The yellow circles represent the output values mentioned above, and the green boxes represent descriptor vectors calculated using local gradient information.

These raw position/scale/orientation values won't immediately work for logistic regression purposes because each value on its own doesn't mean anything - I need a one-value representation of each SIFT frame. A way of doing this is generating a "codebook" of similar features across the training data and using the codebook to generate histograms for classification. This concept is visualized below from Kinnunen et al. 2009:

A commonly used codebook creation method is to run k-means and then use the cluster centers as a codevectors (for SIFT we could run k-means on the descriptor vectors). Defining a number of codevectors, one can then define similarity bins centered around each codevector.

So for next week I'll focus on generating a codebook of SIFT features, creating feature histograms for each image, and running logistic regression on SIFT and HoC.

My MATLAB aside:

MATLAB can store images in 64-bit (double), 32-bit (single), 16-bit (uint16), or 8-bit (uint8) form. double is MATLAB's standard 64-bit representation of numeric data. Storing images in uint8 form is a good idea for using less storage space, but many MATLAB operations are carried out on the double form.

To convert an image I to a double:

I = im2double(I)

_ _ _ _

Given task 1 —
Answer these questions about the text on SIFT features:
(a) What do the green boxes represent?
(b) Which commonly used codebook creation method does it describe?
(c) Which MATLAB storage form is called the standard 64-bit representation of numeric data?
Given task 2 —
Go on with the text on SIFT features, starting right after its final line.

(Interface element records)
_ _ _ _

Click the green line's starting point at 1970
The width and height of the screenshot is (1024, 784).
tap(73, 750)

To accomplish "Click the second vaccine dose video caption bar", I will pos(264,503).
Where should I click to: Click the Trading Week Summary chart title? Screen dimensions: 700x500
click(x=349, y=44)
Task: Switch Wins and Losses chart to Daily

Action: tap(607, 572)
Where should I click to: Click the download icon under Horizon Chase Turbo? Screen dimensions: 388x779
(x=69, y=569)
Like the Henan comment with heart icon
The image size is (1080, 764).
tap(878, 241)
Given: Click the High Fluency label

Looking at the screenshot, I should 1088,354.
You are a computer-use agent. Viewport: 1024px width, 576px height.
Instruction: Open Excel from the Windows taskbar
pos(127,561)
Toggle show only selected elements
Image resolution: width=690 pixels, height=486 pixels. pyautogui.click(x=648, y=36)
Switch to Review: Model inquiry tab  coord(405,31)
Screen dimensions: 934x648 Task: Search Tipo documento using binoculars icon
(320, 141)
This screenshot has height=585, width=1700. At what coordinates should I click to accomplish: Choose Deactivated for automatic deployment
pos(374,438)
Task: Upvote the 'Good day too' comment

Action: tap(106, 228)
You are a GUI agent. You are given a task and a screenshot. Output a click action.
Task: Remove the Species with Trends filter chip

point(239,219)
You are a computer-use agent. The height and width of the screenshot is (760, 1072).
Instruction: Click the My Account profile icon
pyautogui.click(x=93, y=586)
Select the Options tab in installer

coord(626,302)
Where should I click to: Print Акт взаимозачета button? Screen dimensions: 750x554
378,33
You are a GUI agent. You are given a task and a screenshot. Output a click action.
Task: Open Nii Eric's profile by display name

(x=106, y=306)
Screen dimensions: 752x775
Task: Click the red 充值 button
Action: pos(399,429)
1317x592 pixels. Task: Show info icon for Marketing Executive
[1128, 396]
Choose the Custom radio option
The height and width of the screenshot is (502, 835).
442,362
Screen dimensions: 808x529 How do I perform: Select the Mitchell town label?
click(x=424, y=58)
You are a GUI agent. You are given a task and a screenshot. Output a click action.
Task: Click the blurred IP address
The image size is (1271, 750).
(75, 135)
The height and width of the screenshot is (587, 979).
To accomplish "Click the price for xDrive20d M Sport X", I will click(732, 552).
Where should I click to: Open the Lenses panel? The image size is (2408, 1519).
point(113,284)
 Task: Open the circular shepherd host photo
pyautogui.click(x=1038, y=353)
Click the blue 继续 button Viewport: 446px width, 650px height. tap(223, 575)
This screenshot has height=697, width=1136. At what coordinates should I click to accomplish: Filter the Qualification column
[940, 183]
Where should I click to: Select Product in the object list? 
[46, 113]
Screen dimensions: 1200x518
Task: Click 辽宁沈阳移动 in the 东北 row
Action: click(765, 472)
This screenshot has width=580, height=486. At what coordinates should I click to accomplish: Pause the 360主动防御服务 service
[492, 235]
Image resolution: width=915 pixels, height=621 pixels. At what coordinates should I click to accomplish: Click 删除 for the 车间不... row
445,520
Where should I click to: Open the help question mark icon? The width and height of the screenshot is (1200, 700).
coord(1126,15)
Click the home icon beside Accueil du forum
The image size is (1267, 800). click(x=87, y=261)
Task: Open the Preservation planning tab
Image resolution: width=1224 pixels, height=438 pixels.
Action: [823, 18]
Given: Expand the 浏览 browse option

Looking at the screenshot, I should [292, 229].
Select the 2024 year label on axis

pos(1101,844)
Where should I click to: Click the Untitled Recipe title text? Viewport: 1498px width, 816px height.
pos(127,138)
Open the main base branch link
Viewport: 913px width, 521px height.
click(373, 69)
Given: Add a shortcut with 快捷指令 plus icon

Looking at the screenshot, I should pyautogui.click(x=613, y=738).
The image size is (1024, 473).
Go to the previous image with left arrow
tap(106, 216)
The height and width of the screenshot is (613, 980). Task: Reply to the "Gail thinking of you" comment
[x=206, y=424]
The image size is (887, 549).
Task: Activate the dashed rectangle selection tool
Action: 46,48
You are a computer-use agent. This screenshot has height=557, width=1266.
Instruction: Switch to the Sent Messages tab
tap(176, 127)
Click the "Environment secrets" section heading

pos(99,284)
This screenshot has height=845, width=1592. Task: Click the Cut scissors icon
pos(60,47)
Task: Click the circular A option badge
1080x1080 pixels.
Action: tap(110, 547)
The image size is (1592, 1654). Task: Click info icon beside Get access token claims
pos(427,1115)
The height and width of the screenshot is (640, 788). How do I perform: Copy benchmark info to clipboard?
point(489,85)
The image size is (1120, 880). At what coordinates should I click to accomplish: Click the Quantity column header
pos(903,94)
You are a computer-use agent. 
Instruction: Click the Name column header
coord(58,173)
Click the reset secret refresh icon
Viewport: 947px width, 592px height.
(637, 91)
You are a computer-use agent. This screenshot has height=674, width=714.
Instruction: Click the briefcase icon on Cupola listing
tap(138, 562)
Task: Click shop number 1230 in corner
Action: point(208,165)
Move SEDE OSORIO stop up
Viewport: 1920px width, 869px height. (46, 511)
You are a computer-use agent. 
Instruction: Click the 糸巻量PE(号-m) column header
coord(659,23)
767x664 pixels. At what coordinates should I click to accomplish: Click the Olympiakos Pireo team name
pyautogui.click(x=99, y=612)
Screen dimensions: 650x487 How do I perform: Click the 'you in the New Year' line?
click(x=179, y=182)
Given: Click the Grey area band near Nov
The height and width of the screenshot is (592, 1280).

_ _ _ _

Right answer 1 —
(a) Descriptor vectors calculated using local gradient information.
(b) Running k-means and then using the cluster centers as codevectors.
(c) double.

Right answer 2 —
The same can be carried out with any of the image types:

I = im2uint8(I)

I = im2uint16(I)

I = im2single(I)

Note that VLFeat asks for image input in single form.

Monday, April 16, 2012

Color Histograms + k-means

After initially attempting to write my own color histogram code (wouldn't recommend it), I found some effective code (getPatchHist.m) from a computer vision source code website, the method of which matched what I'd seen elsewhere. Essentially RGB values for each image are transformed into one value using a weighted sum of RGB values at each pixel. These values are then counted into a series of bins for each image.

Using 16^3 bins, the color histogram for Adora looks like:

The Histogram Intersection between each image was then computed by taking the sum of the intersection between all the color bins of each image, followed by summing and normalizing them.

Taking a look at the histogram intersections using imagesc, we can double-check that histograms intersect completely with themselves (diagonal values are 1). We also see that most color histograms are only distantly related, with a few that are very similar.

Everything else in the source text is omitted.